Феликс откинулся на стуле, поиграл желваками, переглянулся с матерью.
- Да ты пойми, чудак, - начал он снова. - Не себе же машину - нам! Всем нам! В тайгу съездить, на рыбалку. Да просто по городу - а? со свистом? - то-то приятели твои рты поразинут! Машина у Борьки! В Тобольск поедем. Глядишь, за Урал выберемся, к морю. Подрастешь - на права сдашь, доверенность напишу… Да что ж ты за человек такой! - вышел из себя Феликс. - Для твоей же пользы! Мы с матерью целый день на работе корячимся, на тебя, дурака, да на Иришку вон. В один котел кладем, в одной семье ведь живем!
- Да?! - взвился Борька. - "Буран" отцовский продал - где она, моя польза? Вон он стоит, "Буран"-то! - Он ткнул пальцем на стенку. - Дохнуть не моги, шагнуть не моги! Жметесь над своим барахлом, как… как… Спать скоро на полке будете, в обнимку с чашками своими! Вот тебе, а не лодку! - Он показал Феликсу кукиш. - Утоплю, а тебе не дам!
- Да как ты разговариваешь! - закричала мать.
- Ты-то хоть помолчала бы! Почем отца продала? За эти дрова? За машину?
- Я ж тебя… за это, - Феликс бросился на Борьку.
Борька отскочил, опрокинув стул, схватил молоток с подоконника:
- Не подходи!
Заголосила Иришка, мать подхватила ее на руки.
- Ты? На меня? - шипел Феликс, отступая. - Я ж тебя, гниду, из жалости содержу! Хлеб мой ешь!
- Землю лучше жрать буду, чем твой хлеб! Слаще будет! - Борька выбежал в коридор, кое-как натянул бродни, подхватил куртку, из-за порога уже бросил молоток на пол и скатился по лестнице под заполошные крики матери и надсадный рев сестры.

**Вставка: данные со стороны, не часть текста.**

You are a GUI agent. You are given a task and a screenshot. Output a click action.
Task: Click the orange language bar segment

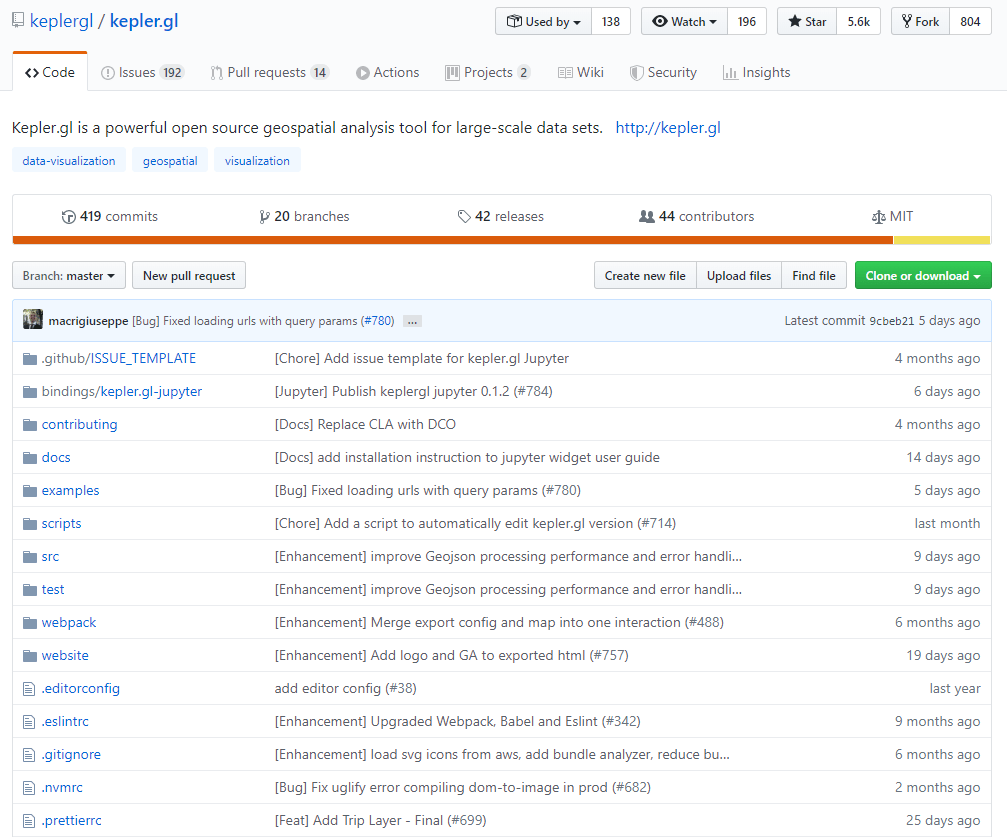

В темноте моросил нудный, осенний уже дождь. Мелкая морось висела в воздухе, колышимая ветром, липла к лицу как паутина. Редкие прохожие спешили к вечернему фильму.
Борька неприкаянно бродил по улицам, зябко пряча руки в карманах, заглядывал на ходу в освещенные окна домов. Семья, собралась за столом: отец загородился газетой, мать отвернулась к плите, двое мальчишек, пользуясь минутой, самозабвенно, молчком дерут друг друга за уши, давятся от смеха… Высокая старуха с орлиным носом, в шали с кистями, опершись одной рукой на подоконник, вполоборота горделиво смотрит то ли на улицу, то ли на свое отражение в окне… Молодая мамаша разговаривает по телефону, смеется-закатывается, держа малыша под мышкой как зонтик… Тепло было там, за окнами.